This is a great time to be alive—if you've been spending a ton of money on rent for an apartment in a not-luxury building and have been dreaming of spending a similarly large amount of money for an apartment in a luxury building. What's this all mean?
According to online real estate firm RentHop, the higher end of New York's rental market, particularly the Manhattan market, has softened to the extent that one-bedroom rents in luxury buildings are often approaching parity with those of commoner buildings. In some areas, like glamorously desolate DUMBO, RentHop found median non-luxury unit rents now actually exceed rents for comparable luxury units.
RentHop made a map of its findings, which gives a sense of price trends for the luxury and non-luxury markets.

(RentHop)
The enormous boom in luxury units (defined as units in a building with a doorman or gym—rather generous categories, I know) over the past few years has saturated the market in many neighborhoods, and real estate watchers have been reporting since this past summer that the tide has started to turn toward renters. Landlords are cutting rents and offering one and two months free rent and other similar teasers to lure folks in, whereas a few years ago they would have asked you to put down your first born as a security deposit.
RentHop found that rent for luxury one bedrooms dropped in 24 neighborhoods (and only increased in 11) across the city. Meanwhile, rents in the non-luxury market increased in 46 neighborhoods and decreased in 34.
Non-luxury unit prices dropped almost five percent in Manhattan, while they were up across the other boroughs. Perhaps unsurprisingly, rents for non-luxury (a.k.a., your building) units in Brooklyn soared, increasing almost 10 percent from last year. Note the sea of red, i.e., increases, across central and south Brooklyn, northeastern Queens, and Upper Manhattan/the southern Bronx.
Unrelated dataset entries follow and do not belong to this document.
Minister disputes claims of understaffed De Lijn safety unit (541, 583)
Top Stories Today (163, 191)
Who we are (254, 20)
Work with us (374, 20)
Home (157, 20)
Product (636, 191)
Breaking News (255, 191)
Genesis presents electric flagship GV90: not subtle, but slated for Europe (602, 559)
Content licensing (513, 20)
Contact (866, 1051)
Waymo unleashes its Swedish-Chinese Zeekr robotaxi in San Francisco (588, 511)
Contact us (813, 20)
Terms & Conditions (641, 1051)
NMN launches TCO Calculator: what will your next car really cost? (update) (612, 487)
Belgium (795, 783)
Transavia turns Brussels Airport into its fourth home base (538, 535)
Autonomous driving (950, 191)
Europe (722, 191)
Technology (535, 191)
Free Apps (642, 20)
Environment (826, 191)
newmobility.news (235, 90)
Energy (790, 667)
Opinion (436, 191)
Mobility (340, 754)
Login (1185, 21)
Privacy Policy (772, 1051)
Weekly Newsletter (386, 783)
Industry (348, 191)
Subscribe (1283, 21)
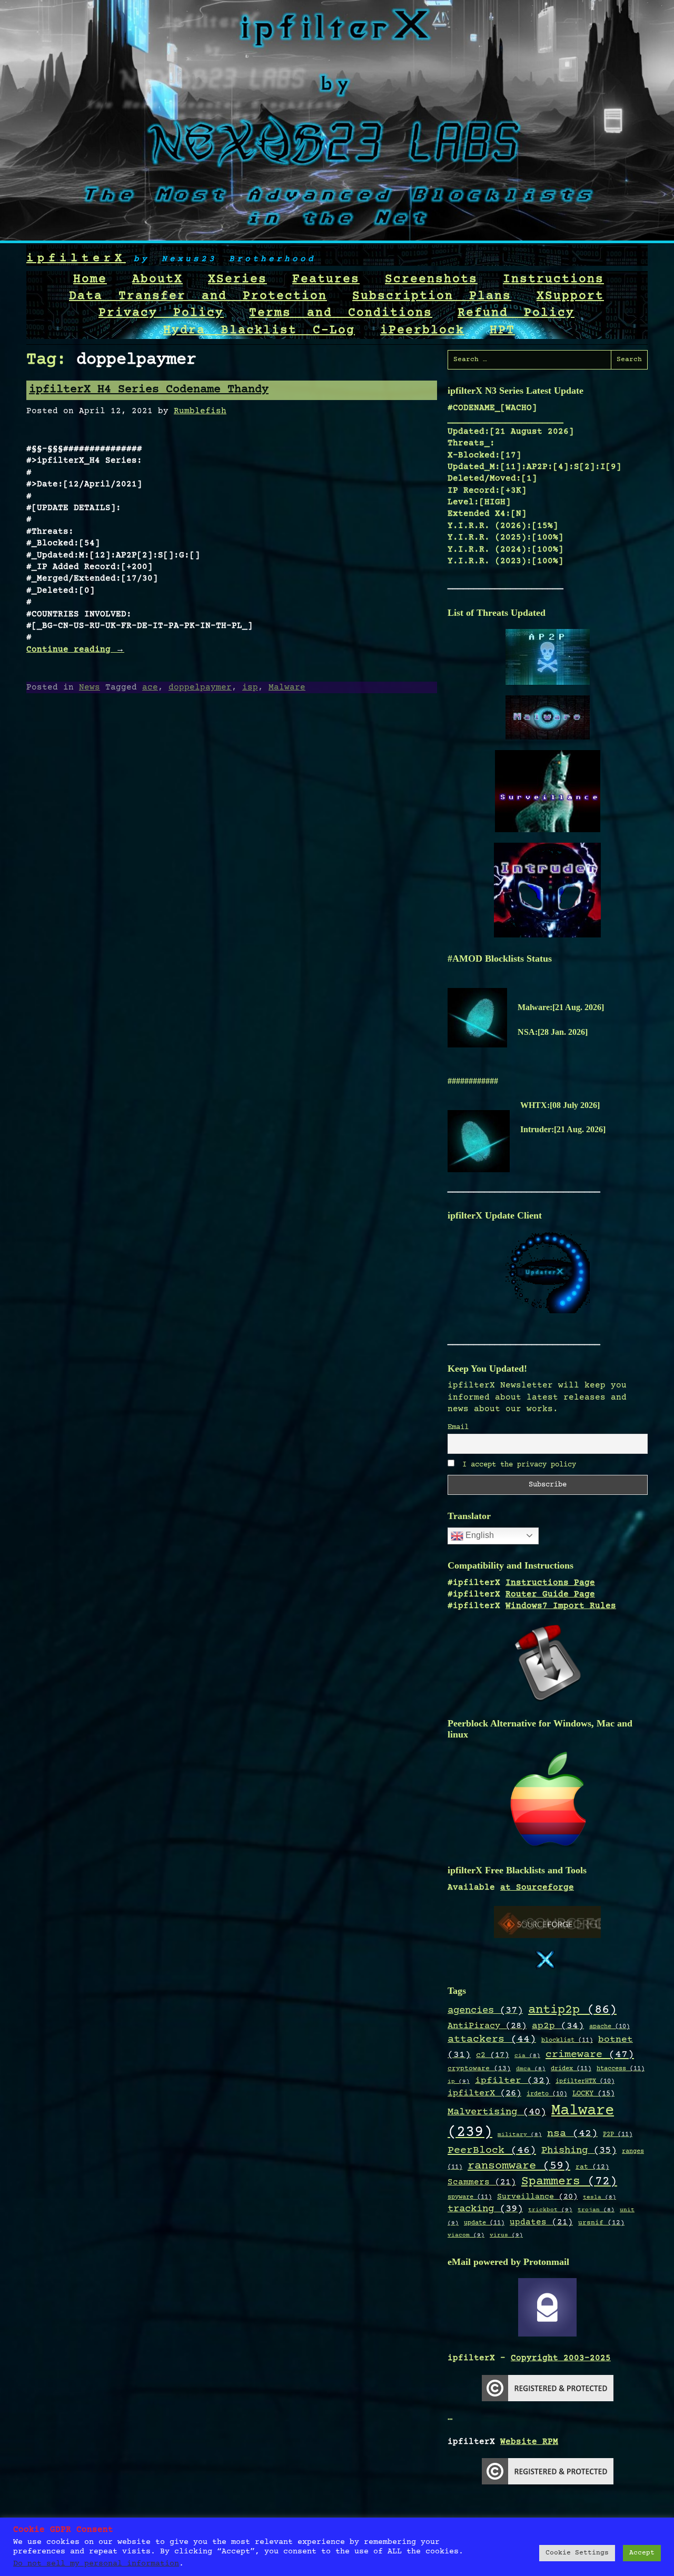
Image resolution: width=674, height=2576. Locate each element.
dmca (531, 2069)
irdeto (547, 2094)
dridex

The pain you're feeling in your pocket is real.
The biggest drop in luxury pricing was in West Harlem, where rents fell 14 percent from last year to $2,375 for a one-bedroom. (Non-luxury buildings in the area were up 11 percent to $2,100, significantly closing the price gap.)
Meanwhile, the largest increase in luxury apartment price came across the island, with median rents in East Harlem up 20 percent up to $2,350. RentHop credited the new Second Avenue Subway for making the area more attractive to renters.